Jorge Marques Leitão Ritto (born January 3, 1936, Lisbon, Portugal) is a Portuguese diplomat who was formerly known for his career in international diplomacy before being convicted of child sexual abuse and sentenced to prison for six years and eight months in 2010. His diplomatic service spanned several decades, with assignments in various countries and roles in international organizations such as UNESCO and the United Nations.

== Early life ==
Jorge Marques Leitão Ritto was born in 1936 in Lisbon, Portugal. He pursued education at the University of Lisbon, where he earned a degree in Historical and Philosophical Sciences. During his time at the university, Ritto served as an assistant professor in the Faculty of Letters, specializing in philosophy.

== Career ==
Ritto entered the Portuguese diplomatic service in 1961, a career that saw him hold various posts around the world. His assignments included:

- Consul in Canada, Toronto (1962): Ritto began his diplomatic career as a consul in Toronto, representing Portuguese interests in Canada.
- Legation Secretary, Embassy in Kinshasa, Democratic Republic of the Congo (1964): He served as a legation secretary during a period of political instability in the region.
- Consul in Stuttgart, Germany (1969–1971): Ritto’s tenure in Stuttgart was cut short after German authorities raised concerns about his alleged involvement with an underage boy in a public park, leading to his recall to Lisbon. This incident, reported by the Portuguese magazine Visão, marked an early controversy in his career.
- Embassy Adviser, Conference on Security and Cooperation in Europe (CSCE), Geneva (1973–1975): Ritto played a role in the CSCE, a diplomatic effort aimed at easing Cold War tensions in Europe.
- Member of the Portuguese Delegation to the United Nations General Assembly (1975): He represented Portugal in the Special Political Committee during the UN General Assembly.
- Adviser, Permanent Mission of Portugal to UNESCO (1976–1981): Ritto served as an adviser to Portugal’s Permanent Mission to UNESCO in Paris, France. In 1977, he participated in the CSCE meeting in Belgrade. From July 1979, he was appointed chargé d’affaires of the Permanent Mission when Ambassador Maria de Lourdes Pintasilgo was named Prime Minister of Portugal.
- Ambassador to UNESCO (until 2001): Ritto served as Portugal’s Permanent Delegate Representative to UNESCO in Paris. He retired from this position in January 2001, having reached the mandatory retirement age of 65 for Portuguese diplomats serving abroad.
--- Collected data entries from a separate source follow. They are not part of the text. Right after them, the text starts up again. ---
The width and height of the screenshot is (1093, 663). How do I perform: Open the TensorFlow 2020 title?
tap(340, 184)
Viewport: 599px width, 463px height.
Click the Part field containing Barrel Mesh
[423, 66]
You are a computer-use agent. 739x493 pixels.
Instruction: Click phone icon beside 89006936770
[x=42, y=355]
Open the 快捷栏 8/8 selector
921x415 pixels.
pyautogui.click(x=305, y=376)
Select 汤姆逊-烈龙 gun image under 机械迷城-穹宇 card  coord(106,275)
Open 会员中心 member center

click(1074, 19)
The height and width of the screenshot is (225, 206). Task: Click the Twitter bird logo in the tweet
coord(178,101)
After his retirement, Ritto briefly served as a coordinator for ocean and maritime law matters under the Portuguese Ministry of Foreign Affairs’ Directorate-General for Multilateral Affairs until his formal retirement was recognized in July 2002.

In 1991, Ritto received the Order of Prince Henry from Mário Soares for his services to Portugal as an ambassador in various countries. In 2013, Ritto was convicted for three crimes of a sexual nature and sentenced to six years and eight months in prison. In 2015, he was expelled from the Order due to his conviction in the Casa Pia child sexual abuse scandal.